En 1996, la compagnie est valorisée à hauteur de 20 millions de francs. Puis à 104 millions pour 89,9 % des parts en 1997. En 1998, après une nouvelle fusion, le groupe atteint 375 millions de francs. SAir-group entre alors à hauteur de 49 % en payant le prix fort.

Le rapport Gaudino dénonce l’existence d’une « société écran » en 1992 pour dissimuler des actionnaires, un « délit d’abus de biens sociaux » en 1994, la publication de « bilans non sincères » de 1992 à 1998 et une « dissimulation fiscale » en 1996-1997... L’ensemble aurait permis à M. Dufour, Fulla et Vignes de se partager près de 94 millions de francs. Et, avec les actionnaires du groupe MSC, détenu principalement par Michel Seydoux, de toucher « à l’étranger et de manière occulte » de « fortes plus-values ».

Publié en 2001, le rapport a été démenti par M. Dufour, qui a assuré que toutes ces opérations financières avaient été contrôlées et validées. Jeudi, il soulignait l’aspect politique de l’affaire, alors qu’il n’a pas encore déposé en préfecture sa liste UDF, concurrente de celle de Jacques Blanc, le président sortant UMP du conseil régional, dont M. Bussereau fut le directeur de cabinet, au ministère de l’agriculture, en 1977.

Raphaël Ortscheidt (« Midi Libre » pour « Le Monde »)


Une histoire mouvementée

1972. Création d’Air Littoral au Castellet (Var). La compagnie s’installe à Montpellier en 1976.

1991. KLM entre dans le capital à hauteur de 35 % pour 150 millions de francs.

Novembre 1992. Euralair, par le biais de sa holding CFIA, rachète les parts de KLM.

Décembre 1992. Marc Dufour est nommé PDG.

Septembre 1998. SAir Group, maison mère de Swissair, entre dans le capital à hauteur de 49 %.

Juin 2000. M. Dufour démissionne après des désaccords avec Swissair.

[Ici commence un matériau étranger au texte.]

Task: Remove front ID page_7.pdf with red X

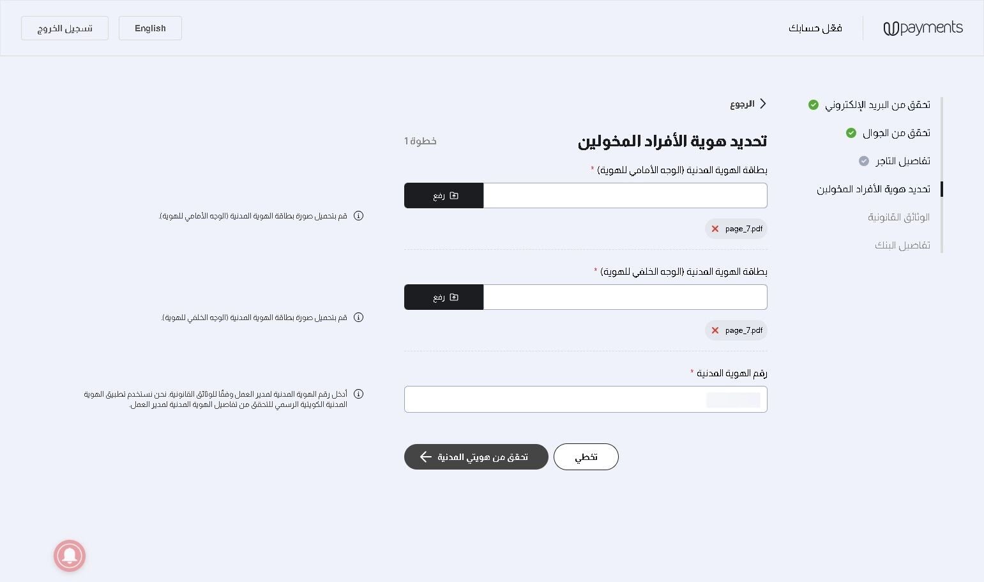Action: pyautogui.click(x=715, y=229)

Avril 2001. Un rapport commandé par la comité d’entreprise à Antoine Gaudino indique que M. Dufour et deux autres dirigeants de la société auraient acquis en 1993 des actions d’Air Littoral à un prix sous-évalué puis réalisé d’importantes plus-values.

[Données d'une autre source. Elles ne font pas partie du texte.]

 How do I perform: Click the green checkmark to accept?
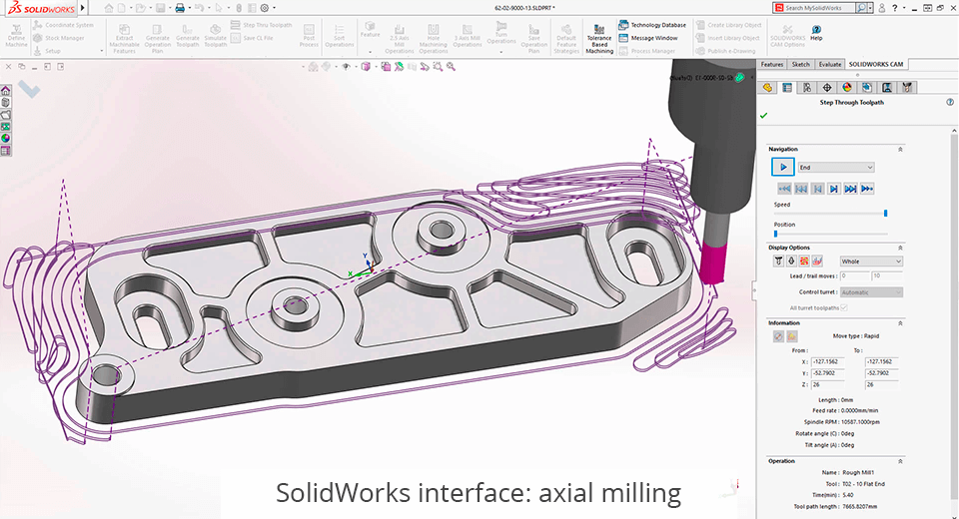click(764, 116)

30 juin 2001. Après la défaillance de Swissair, le plan de reprise de M. Dufour, ancien PDG, est retenu. Swissair lui cède les 49 % qu’elle détenait.

21 août 2003. Le tribunal de commerce de Montpellier ordonne la mise en redressement judiciaire. Le fonds d’investissement américain Wexford est candidat à la reprise, ainsi que Seven Group, Ionis et le groupe Duménil. Aucune n’aboutira.

17 février 2004. La liquidation d’Air Littoral est prononcée.